- **Exercise inputs**
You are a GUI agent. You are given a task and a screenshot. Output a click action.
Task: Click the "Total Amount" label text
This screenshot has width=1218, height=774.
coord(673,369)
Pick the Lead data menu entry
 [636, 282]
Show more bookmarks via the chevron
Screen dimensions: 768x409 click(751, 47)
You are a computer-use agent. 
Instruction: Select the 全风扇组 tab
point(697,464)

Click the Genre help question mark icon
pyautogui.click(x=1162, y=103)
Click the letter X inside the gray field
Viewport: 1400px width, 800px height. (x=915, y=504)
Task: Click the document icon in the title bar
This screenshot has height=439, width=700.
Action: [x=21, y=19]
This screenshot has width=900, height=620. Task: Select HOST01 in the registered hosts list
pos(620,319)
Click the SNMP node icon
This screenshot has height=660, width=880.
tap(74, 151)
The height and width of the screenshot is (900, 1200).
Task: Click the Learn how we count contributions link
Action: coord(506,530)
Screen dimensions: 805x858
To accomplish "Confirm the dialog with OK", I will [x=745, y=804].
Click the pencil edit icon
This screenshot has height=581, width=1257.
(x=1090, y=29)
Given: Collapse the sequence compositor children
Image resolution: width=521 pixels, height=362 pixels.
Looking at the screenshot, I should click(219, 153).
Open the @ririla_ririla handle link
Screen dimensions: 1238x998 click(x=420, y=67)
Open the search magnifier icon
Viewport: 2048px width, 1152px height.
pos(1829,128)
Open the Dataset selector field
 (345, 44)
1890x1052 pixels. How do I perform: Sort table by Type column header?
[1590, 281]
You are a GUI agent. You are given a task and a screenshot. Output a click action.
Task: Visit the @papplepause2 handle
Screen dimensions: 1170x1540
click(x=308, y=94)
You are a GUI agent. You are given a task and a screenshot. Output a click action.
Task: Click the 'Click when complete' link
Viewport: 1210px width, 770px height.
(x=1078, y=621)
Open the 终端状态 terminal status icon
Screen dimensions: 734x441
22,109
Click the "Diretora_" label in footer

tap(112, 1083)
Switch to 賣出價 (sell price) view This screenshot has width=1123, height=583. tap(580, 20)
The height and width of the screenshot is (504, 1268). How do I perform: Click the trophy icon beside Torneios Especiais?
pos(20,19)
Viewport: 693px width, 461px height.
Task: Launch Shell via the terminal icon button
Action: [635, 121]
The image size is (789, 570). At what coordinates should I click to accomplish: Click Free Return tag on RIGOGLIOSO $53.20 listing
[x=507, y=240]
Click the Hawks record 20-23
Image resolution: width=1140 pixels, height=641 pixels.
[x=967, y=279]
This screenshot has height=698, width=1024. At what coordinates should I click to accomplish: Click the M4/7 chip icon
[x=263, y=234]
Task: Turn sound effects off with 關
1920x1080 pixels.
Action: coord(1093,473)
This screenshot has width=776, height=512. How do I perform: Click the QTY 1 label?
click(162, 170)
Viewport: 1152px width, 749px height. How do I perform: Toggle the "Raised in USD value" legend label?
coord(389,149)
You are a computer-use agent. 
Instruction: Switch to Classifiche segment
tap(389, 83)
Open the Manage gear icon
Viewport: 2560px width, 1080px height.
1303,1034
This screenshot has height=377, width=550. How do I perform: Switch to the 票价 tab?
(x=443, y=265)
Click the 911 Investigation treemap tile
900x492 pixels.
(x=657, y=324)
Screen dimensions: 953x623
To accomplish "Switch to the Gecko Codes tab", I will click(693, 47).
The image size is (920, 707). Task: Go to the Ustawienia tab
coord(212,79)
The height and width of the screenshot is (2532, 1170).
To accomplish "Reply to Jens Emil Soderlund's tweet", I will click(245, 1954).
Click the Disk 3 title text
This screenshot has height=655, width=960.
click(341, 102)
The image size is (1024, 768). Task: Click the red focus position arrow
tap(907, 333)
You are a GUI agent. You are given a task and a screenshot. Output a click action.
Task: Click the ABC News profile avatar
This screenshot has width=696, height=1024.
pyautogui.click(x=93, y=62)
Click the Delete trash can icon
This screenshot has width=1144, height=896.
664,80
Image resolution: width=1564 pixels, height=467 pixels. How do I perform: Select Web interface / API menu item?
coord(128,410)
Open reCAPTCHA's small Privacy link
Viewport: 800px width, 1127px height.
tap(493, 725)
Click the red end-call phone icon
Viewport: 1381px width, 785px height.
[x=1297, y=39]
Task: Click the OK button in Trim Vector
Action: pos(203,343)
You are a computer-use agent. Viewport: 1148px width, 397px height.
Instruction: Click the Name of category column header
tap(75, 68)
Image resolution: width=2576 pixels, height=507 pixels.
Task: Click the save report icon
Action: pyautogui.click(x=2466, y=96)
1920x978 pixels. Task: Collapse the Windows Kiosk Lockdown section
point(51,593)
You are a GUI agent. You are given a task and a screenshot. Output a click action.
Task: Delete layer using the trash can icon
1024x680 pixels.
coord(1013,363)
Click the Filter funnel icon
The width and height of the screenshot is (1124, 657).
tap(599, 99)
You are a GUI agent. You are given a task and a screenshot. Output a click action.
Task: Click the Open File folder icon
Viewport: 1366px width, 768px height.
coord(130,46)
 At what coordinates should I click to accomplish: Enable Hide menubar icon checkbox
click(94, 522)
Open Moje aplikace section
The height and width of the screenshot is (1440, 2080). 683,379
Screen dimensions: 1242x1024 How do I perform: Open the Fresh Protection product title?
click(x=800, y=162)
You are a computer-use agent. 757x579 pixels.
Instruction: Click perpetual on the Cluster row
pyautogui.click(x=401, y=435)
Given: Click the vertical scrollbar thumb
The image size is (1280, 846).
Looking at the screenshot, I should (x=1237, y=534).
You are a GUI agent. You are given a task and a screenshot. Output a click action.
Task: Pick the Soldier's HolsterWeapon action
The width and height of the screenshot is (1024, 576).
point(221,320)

- **Written request**
Convert all of the rows above into a Markdown table with the columns Row and Line. Put one line in each table row with its number under Row, and leave out blank lines.

- **Final result**
| Row | Line |
|---|---|
| 1 | You are a GUI agent. You are given a task and a screenshot. Output a click action. |
| 2 | Task: Click the "Total Amount" label text |
| 3 | This screenshot has width=1218, height=774. |
| 4 | coord(673,369) |
| 5 | Pick the Lead data menu entry |
| 6 |  [636, 282] |
| 7 | Show more bookmarks via the chevron |
| 8 | Screen dimensions: 768x409 click(751, 47) |
| 9 | You are a computer-use agent.  |
| 10 | Instruction: Select the 全风扇组 tab |
| 11 | point(697,464) |
| 12 | Click the Genre help question mark icon |
| 13 | pyautogui.click(x=1162, y=103) |
| 14 | Click the letter X inside the gray field |
| 15 | Viewport: 1400px width, 800px height. (x=915, y=504) |
| 16 | Task: Click the document icon in the title bar |
| 17 | This screenshot has height=439, width=700. |
| 18 | Action: [x=21, y=19] |
| 19 | This screenshot has width=900, height=620. Task: Select HOST01 in the registered hosts list |
| 20 | pos(620,319) |
| 21 | Click the SNMP node icon |
| 22 | This screenshot has height=660, width=880. |
| 23 | tap(74, 151) |
| 24 | The height and width of the screenshot is (900, 1200). |
| 25 | Task: Click the Learn how we count contributions link |
| 26 | Action: coord(506,530) |
| 27 | Screen dimensions: 805x858 |
| 28 | To accomplish "Confirm the dialog with OK", I will [x=745, y=804]. |
| 29 | Click the pencil edit icon |
| 30 | This screenshot has height=581, width=1257. |
| 31 | (x=1090, y=29) |
| 32 | Given: Collapse the sequence compositor children |
| 33 | Image resolution: width=521 pixels, height=362 pixels. |
| 34 | Looking at the screenshot, I should click(219, 153). |
| 35 | Open the @ririla_ririla handle link |
| 36 | Screen dimensions: 1238x998 click(x=420, y=67) |
| 37 | Open the search magnifier icon |
| 38 | Viewport: 2048px width, 1152px height. |
| 39 | pos(1829,128) |
| 40 | Open the Dataset selector field |
| 41 |  (345, 44) |
| 42 | 1890x1052 pixels. How do I perform: Sort table by Type column header? |
| 43 | [1590, 281] |
| 44 | You are a GUI agent. You are given a task and a screenshot. Output a click action. |
| 45 | Task: Visit the @papplepause2 handle |
| 46 | Screen dimensions: 1170x1540 |
| 47 | click(x=308, y=94) |
| 48 | You are a GUI agent. You are given a task and a screenshot. Output a click action. |
| 49 | Task: Click the 'Click when complete' link |
| 50 | Viewport: 1210px width, 770px height. |
| 51 | (x=1078, y=621) |
| 52 | Open the 终端状态 terminal status icon |
| 53 | Screen dimensions: 734x441 |
| 54 | 22,109 |
| 55 | Click the "Diretora_" label in footer |
| 56 | tap(112, 1083) |
| 57 | Switch to 賣出價 (sell price) view This screenshot has width=1123, height=583. tap(580, 20) |
| 58 | The height and width of the screenshot is (504, 1268). How do I perform: Click the trophy icon beside Torneios Especiais? |
| 59 | pos(20,19) |
| 60 | Viewport: 693px width, 461px height. |
| 61 | Task: Launch Shell via the terminal icon button |
| 62 | Action: [635, 121] |
| 63 | The image size is (789, 570). At what coordinates should I click to accomplish: Click Free Return tag on RIGOGLIOSO $53.20 listing |
| 64 | [x=507, y=240] |
| 65 | Click the Hawks record 20-23 |
| 66 | Image resolution: width=1140 pixels, height=641 pixels. |
| 67 | [x=967, y=279] |
| 68 | This screenshot has height=698, width=1024. At what coordinates should I click to accomplish: Click the M4/7 chip icon |
| 69 | [x=263, y=234] |
| 70 | Task: Turn sound effects off with 關 |
| 71 | 1920x1080 pixels. |
| 72 | Action: coord(1093,473) |
| 73 | This screenshot has width=776, height=512. How do I perform: Click the QTY 1 label? |
| 74 | click(162, 170) |
| 75 | Viewport: 1152px width, 749px height. How do I perform: Toggle the "Raised in USD value" legend label? |
| 76 | coord(389,149) |
| 77 | You are a computer-use agent.  |
| 78 | Instruction: Switch to Classifiche segment |
| 79 | tap(389, 83) |
| 80 | Open the Manage gear icon |
| 81 | Viewport: 2560px width, 1080px height. |
| 82 | 1303,1034 |
| 83 | This screenshot has height=377, width=550. How do I perform: Switch to the 票价 tab? |
| 84 | (x=443, y=265) |
| 85 | Click the 911 Investigation treemap tile |
| 86 | 900x492 pixels. |
| 87 | (x=657, y=324) |
| 88 | Screen dimensions: 953x623 |
| 89 | To accomplish "Switch to the Gecko Codes tab", I will click(693, 47). |
| 90 | The image size is (920, 707). Task: Go to the Ustawienia tab |
| 91 | coord(212,79) |
| 92 | The height and width of the screenshot is (2532, 1170). |
| 93 | To accomplish "Reply to Jens Emil Soderlund's tweet", I will click(245, 1954). |
| 94 | Click the Disk 3 title text |
| 95 | This screenshot has height=655, width=960. |
| 96 | click(341, 102) |
| 97 | The image size is (1024, 768). Task: Click the red focus position arrow |
| 98 | tap(907, 333) |
| 99 | You are a GUI agent. You are given a task and a screenshot. Output a click action. |
| 100 | Task: Click the ABC News profile avatar |
| 101 | This screenshot has width=696, height=1024. |
| 102 | pyautogui.click(x=93, y=62) |
| 103 | Click the Delete trash can icon |
| 104 | This screenshot has width=1144, height=896. |
| 105 | 664,80 |
| 106 | Image resolution: width=1564 pixels, height=467 pixels. How do I perform: Select Web interface / API menu item? |
| 107 | coord(128,410) |
| 108 | Open reCAPTCHA's small Privacy link |
| 109 | Viewport: 800px width, 1127px height. |
| 110 | tap(493, 725) |
| 111 | Click the red end-call phone icon |
| 112 | Viewport: 1381px width, 785px height. |
| 113 | [x=1297, y=39] |
| 114 | Task: Click the OK button in Trim Vector |
| 115 | Action: pos(203,343) |
| 116 | You are a computer-use agent. Viewport: 1148px width, 397px height. |
| 117 | Instruction: Click the Name of category column header |
| 118 | tap(75, 68) |
| 119 | Image resolution: width=2576 pixels, height=507 pixels. |
| 120 | Task: Click the save report icon |
| 121 | Action: pyautogui.click(x=2466, y=96) |
| 122 | 1920x978 pixels. Task: Collapse the Windows Kiosk Lockdown section |
| 123 | point(51,593) |
| 124 | You are a GUI agent. You are given a task and a screenshot. Output a click action. |
| 125 | Task: Delete layer using the trash can icon |
| 126 | 1024x680 pixels. |
| 127 | coord(1013,363) |
| 128 | Click the Filter funnel icon |
| 129 | The width and height of the screenshot is (1124, 657). |
| 130 | tap(599, 99) |
| 131 | You are a GUI agent. You are given a task and a screenshot. Output a click action. |
| 132 | Task: Click the Open File folder icon |
| 133 | Viewport: 1366px width, 768px height. |
| 134 | coord(130,46) |
| 135 |  At what coordinates should I click to accomplish: Enable Hide menubar icon checkbox |
| 136 | click(94, 522) |
| 137 | Open Moje aplikace section |
| 138 | The height and width of the screenshot is (1440, 2080). 683,379 |
| 139 | Screen dimensions: 1242x1024 How do I perform: Open the Fresh Protection product title? |
| 140 | click(x=800, y=162) |
| 141 | You are a computer-use agent. 757x579 pixels. |
| 142 | Instruction: Click perpetual on the Cluster row |
| 143 | pyautogui.click(x=401, y=435) |
| 144 | Given: Click the vertical scrollbar thumb |
| 145 | The image size is (1280, 846). |
| 146 | Looking at the screenshot, I should (x=1237, y=534). |
| 147 | You are a GUI agent. You are given a task and a screenshot. Output a click action. |
| 148 | Task: Pick the Soldier's HolsterWeapon action |
| 149 | The width and height of the screenshot is (1024, 576). |
| 150 | point(221,320) |